Rome Eating Guide

Eating is a pleasure in the Eternal City, with tons of different choices from its world-famous Italianrome food cuisine. Here are some things that you should know in dining in at Rome.

Trattoria – This is usually a family-owned diner that serves home cooking. It is actually considered more of an eating club rather than a restaurant. The trattoria has no menus, casual service, few food choices, low prices, and emphasis on having a steady clientele rather than having sophisticated cuisine. The food is modest and served in family-sized quantities. The best tratorrie are found in Trastevere and the old Jewish quarter such as Da Lucia (try Roman specialty “pollo con peperoni” or chicken with peppers) and Paris (old-fashioned Roman-Jewish cuisine).

Ristorante – The Italian version of a restaurant. A ristorante is more formal in setting, with a wider selection of dishes. Among the most famous in Rome are “Boccondivino” in Colonna (which features new versions of Italian classic cuisine), Il Posto Accanto in Via del Boschetto; La Rosetta in Centro Storico (focuses on seafood dishes, although expensive); and Vecchia Roma also in Centro Storico (ideal to visit during summer).

Osteria – An osteria is actually an inn. It only boasts of a few local dishes, but the serving of wine is almost endless.

Pizzeria – As the name suggests, it is where you get your fill for pizzas. Aside from pizzas, pizzeria also serves antipasto, pasta, meat, and vegetable dishes. To savor the best-tasting pizzas, it is best to visit the pizzeria at night as it takes almost the whole day to get the wood in the oven at the right temperature. Also, avoid going to pizzerias in tourist areas as the pizzas there are not only doubly-prized, but also tastes like reheated frozen pizza. Get Rome’s most famous pizza at “Da Baffetto” along Via del Governo Vecchio, or mingle among the locals and students at “Pizzeria Maratoneta” in Via dei Volsci. Roman pizzas are usually thin-crusted.

Pizza al taglio – In other words, “pizza by the slice.” It is a good and inexpensive way to have your quick food fill. Just point at the pizza that you want and tell the attendant how big (or how small) the pizza slice should be. The slices are actually sold by weight, usually at every 100 grams.

Panini – Simply put, these are Italian sandwiches made from small loaves of bread, usually ciabatta, and filled with salami, ham, meat, cheese among others. When ordering for panini, the attendant would always ask if you want your sandwich toasted. If you rather keep it hot, just say, “Caldo, per favore.” Remember that panini is a plural term; its singular form is panino. So, it would be quite an embarrassment to order for “2 paninis” or “1 panini.”

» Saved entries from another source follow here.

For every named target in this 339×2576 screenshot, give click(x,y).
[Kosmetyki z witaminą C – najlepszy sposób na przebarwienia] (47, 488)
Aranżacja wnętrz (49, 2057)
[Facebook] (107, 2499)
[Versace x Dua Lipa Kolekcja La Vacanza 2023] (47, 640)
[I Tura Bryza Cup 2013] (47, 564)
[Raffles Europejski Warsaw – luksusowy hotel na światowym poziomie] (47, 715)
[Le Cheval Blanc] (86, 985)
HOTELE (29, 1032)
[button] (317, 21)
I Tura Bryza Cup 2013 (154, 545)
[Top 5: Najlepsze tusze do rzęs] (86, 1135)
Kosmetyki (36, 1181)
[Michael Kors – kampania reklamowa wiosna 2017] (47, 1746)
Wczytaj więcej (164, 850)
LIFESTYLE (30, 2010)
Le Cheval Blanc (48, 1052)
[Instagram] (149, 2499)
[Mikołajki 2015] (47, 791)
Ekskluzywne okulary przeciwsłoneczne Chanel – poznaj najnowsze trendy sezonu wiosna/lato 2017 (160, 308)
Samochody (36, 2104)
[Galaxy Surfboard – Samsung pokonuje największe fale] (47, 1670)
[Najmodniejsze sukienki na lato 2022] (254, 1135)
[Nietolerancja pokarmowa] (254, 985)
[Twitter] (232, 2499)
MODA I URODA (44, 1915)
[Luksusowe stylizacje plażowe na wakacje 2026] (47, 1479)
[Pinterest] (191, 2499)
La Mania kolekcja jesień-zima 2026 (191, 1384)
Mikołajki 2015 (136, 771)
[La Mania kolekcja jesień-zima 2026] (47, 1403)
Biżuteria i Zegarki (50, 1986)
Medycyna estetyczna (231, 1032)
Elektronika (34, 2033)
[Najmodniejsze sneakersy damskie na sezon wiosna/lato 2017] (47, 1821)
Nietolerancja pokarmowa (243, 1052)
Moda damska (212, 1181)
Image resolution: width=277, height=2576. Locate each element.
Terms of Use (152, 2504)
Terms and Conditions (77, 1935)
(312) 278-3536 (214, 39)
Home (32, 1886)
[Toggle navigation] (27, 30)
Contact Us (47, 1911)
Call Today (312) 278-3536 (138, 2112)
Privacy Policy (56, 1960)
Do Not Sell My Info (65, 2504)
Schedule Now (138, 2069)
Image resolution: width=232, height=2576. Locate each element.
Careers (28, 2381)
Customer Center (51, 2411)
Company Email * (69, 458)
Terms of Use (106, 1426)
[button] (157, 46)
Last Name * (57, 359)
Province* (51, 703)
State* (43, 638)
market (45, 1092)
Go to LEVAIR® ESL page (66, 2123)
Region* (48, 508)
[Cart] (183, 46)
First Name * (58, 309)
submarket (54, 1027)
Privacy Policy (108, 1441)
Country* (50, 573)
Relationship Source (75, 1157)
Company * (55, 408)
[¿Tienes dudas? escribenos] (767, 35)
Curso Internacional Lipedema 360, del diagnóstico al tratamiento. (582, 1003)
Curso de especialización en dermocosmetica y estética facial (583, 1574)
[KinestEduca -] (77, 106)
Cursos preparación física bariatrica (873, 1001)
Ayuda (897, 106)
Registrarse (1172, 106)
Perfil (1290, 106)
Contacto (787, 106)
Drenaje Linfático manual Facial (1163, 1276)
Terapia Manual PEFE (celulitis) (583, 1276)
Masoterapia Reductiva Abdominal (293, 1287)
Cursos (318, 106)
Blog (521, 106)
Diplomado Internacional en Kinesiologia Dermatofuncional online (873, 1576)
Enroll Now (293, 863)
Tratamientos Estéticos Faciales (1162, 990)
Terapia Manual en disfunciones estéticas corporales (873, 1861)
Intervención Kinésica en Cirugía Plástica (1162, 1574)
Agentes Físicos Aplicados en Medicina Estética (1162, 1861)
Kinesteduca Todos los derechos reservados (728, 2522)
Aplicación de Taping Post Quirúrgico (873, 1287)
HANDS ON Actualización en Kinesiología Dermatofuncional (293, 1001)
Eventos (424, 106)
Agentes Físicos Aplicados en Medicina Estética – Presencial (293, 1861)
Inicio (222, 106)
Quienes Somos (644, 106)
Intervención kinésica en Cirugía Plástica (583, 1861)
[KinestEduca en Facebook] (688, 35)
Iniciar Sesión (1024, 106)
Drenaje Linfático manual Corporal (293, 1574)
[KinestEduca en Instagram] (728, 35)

Gelato – This flavorful desert is an Italian version of ice cream, its difference being denser and it does not contain any cream (only milk, sugar, and fresh fruit—or other types of food—used for flavoring). When looking for a gelateria, make sure it has a big “G” signaage on it outside. You pay for your ice cream first, take your receipt, then fight your way through the crowd to choose your flavors. Upon ordering, the attendant would ask, “Panna?”, meaning if you want whipped cream on top of your gelato (this is usually free). Remember that you have to pay extra just to sit inside the gelateria.

Offal – Some cow innards are also eaten in Rome, as well as most parts of Italy. You might not know with the Italian words described in your dish, but you could be eating an offal without knowing. For instance, “trippa” means cow tripe (towel-like stomach lining), while “osso buco” means bone marrow, and “coratella” means heart.

Vegetarian cuisine – Finding a vegetarian dish in a traditional Italian ristorante is relatively easy. Buffets usually have a good range of delicious vegetable dishes such as roast peppers and aubergines. Also, not all pizzas have cheese such as a Marinara (tomato, garlic, and oregano). However, there are actually a few vegetarian restaurants in Rome. “Arancia Blu” in Via Dei Latini is posh and a bit overpriced, but the wine list is impressive.

Coffee – Ordering for coffee in Rome, as with much of Italy, is completely different from what you might get used to in Starbucks. For instance, a “latte” is just a glass of milk; if you want coffee in your latte, ask for “caffe’ latte.” A “latte macchiato” is steamed milk stained with a smaller shot of espresso. “Espresso” is espresso, but more commonly referred to as “caffe’.” “Espresso doppio” means double shots of espresso, while “espresso macchiato” is espresso marked with a dab of steamed milk. “Americano” tastes similar to filer coffee and it is not drunk by the locals. Also, be reminded that it is considered very un-classy to order a “cappuccino” after 11:00 a.m. or after a meal.